* _SELECTED TEXT_:
This paper is well written. There are many tables with the results of the models. The paper should be accepted with minor corrections.
Can you compare Wikimedia common dataset with other datasets?
Response 1: We want to thank the reviewer for raising this issue. We added a new table (p. 8) to the article showing various other multi-modal datasets compared to our proposed dataset. Also, a discussion paragraph (p.8) is added to highlight the differences between the datasets mentioned above.
Can you compare the performance of other models on Wikimedia commons dataset?
Response 2: Running the other multi-modal models on Wikimedia commons would take much computer time due to dataset size and models’ sizes (the number of learnable parameters). Because we had a few days to complete this revision, this is not ready. However, to respond to the concern about the informativeness of the proposed dataset in the context of multi-modal datasets, Wikimedia texts are known to be rich. It contains captions and descriptions. In multi-modal training, captions are preferable as they are more topical and relevant than other texts to align with images.
Author Response File: 
Author Response.pdf
Reviewer 2 Report
The focus of this work is a language model that takes into account some basic aspects of human language acquisition, namely the role of concrete experience: it is widely accepted that children acquire firstly words related to concrete objects (see the Tomasello "pointing phase").
Thus, the positive merit of this work is that the authors present a new dataset of 3.2 M of images with related captions, descriptions as well as concreteness labels.
However, at the conclusion, it is not clear the explanation for the reduced accuracy of their model than, e.g., VilBERT (54.13 vs. 70.92).
In addition, the initial part of the manuscript is too generic: compressing 35 years of neural network history in a few lines is never a good idea. And, in my opinion, it is unnecessary for your goal. For example, in the ABSTRACT I suggest you to cancel lines 1: 6, as well as in the INTRODUCTION 23:53.
As a mere clarification, in the Abstract (line 3) "characters" as an example of semantic unit is not correct. Line 26 "and so on" is not correct since the only additional meaningful unit could be "chunks".
To summarise my comments, I suggest you to re-focus the manuscript on the state-of-the-art models (BERT and BERT-derived) by highlighting similarities and specificities of your approach (concrete/abstract classifier).
Author Response
The focus of this work is a language model that takes into account some basic aspects of human language acquisition, namely the role of concrete experience: it is widely accepted that children acquire firstly words related to concrete objects (see the Tomasello "pointing phase").
Thus, the positive merit of this work is that the authors present a new dataset of 3.2 M of images with related captions, descriptions as well as concreteness labels.

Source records
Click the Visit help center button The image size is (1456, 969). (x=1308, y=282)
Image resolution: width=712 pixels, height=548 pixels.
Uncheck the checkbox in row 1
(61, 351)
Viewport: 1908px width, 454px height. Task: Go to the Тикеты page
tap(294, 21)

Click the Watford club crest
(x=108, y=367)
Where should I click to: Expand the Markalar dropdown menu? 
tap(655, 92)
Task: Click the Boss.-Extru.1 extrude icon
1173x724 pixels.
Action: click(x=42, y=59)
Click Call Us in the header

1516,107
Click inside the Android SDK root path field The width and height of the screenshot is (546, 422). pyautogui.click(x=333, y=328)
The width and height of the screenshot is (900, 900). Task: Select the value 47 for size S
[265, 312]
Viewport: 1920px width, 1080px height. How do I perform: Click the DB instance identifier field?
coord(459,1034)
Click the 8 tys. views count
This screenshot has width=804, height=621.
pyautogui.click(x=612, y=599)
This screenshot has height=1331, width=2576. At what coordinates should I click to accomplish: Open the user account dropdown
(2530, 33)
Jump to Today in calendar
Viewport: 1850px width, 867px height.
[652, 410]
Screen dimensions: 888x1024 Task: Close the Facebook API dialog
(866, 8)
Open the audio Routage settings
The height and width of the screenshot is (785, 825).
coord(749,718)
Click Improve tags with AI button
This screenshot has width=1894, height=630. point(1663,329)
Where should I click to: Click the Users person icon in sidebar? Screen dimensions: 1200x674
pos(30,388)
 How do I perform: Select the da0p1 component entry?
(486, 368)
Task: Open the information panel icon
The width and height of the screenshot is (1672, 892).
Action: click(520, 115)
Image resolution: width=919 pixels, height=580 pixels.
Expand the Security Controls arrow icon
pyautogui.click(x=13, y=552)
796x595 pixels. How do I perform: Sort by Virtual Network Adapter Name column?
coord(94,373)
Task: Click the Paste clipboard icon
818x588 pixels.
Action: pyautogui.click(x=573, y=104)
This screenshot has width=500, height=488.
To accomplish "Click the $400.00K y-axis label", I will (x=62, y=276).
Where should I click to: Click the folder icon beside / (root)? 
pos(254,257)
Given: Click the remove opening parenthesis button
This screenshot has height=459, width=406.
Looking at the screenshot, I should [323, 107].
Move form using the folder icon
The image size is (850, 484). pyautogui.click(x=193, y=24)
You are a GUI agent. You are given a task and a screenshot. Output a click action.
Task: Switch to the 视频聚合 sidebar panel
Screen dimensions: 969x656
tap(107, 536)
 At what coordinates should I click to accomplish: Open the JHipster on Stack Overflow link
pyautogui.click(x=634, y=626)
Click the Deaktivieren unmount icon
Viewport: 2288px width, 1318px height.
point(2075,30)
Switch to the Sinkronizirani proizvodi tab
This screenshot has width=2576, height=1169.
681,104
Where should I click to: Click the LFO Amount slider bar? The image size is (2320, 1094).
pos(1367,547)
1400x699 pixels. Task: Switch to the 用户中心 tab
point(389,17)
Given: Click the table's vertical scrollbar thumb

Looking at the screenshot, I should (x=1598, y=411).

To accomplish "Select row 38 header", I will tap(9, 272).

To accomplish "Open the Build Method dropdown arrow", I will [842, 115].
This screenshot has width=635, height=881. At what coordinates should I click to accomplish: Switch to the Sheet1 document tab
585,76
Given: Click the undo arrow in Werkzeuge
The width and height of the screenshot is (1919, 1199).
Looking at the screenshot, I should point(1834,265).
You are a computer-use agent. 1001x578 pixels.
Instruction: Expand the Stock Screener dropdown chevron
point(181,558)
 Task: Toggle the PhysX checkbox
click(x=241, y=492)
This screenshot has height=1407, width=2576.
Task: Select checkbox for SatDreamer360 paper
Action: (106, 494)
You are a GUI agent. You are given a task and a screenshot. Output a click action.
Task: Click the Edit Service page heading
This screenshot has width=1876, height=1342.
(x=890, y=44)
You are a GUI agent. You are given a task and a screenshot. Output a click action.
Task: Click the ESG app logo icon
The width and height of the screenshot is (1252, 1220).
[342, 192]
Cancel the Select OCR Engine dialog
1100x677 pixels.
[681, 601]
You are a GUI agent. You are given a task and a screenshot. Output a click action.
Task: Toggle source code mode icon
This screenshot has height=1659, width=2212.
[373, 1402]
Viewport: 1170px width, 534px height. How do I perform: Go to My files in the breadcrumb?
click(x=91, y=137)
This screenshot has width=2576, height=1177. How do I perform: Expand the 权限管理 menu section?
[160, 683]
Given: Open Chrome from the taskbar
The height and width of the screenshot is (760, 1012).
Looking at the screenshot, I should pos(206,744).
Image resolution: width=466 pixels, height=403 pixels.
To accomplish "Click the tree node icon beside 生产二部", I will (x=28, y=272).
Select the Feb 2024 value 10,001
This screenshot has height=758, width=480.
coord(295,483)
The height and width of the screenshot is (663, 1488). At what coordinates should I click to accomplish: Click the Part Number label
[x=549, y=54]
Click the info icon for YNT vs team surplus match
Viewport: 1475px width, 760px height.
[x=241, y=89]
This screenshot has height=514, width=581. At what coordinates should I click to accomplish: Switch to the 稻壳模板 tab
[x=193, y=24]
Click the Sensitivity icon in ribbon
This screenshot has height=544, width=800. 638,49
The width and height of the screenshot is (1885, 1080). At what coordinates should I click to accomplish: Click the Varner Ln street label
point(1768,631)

* _AIM_:
Continue the peer review exchange about the multimodal dataset paper, starting right after its final sentence.

* _WRITTEN REPLY_:
However, at the conclusion, it is not clear the explanation for the reduced accuracy of their model than, e.g., VilBERT (54.13 vs. 70.92).
Response 1: We agree with the reviewer for this comment since any work must discuss the possible shortcomings of the model/work. It was missing in our paper. Therefore, we added a new paragraph to the Experimental Results section (between lines 561-579) for discussing the possible reasons why the model underperforms the state-of-the-art models. You can also find the added part below:
"It should be noted that there are subtle but vital differences between our model and the VilBERT model. The main focus of VilBERT is to process text and image streams in parallel under the transformer architecture to encode their relationship in a pre-trained model to have optimized performance in downstream tasks. On the other hand, the main focus of this work is to optimize the model for the fusion of modalities and curriculum learning. Although our work is much similar to earlier multi-modal works in this regard, our model is a language pre-training model, not a task-specific architecture. The main difference in our work is to add curriculum learning methodology on top of the pre-trained models.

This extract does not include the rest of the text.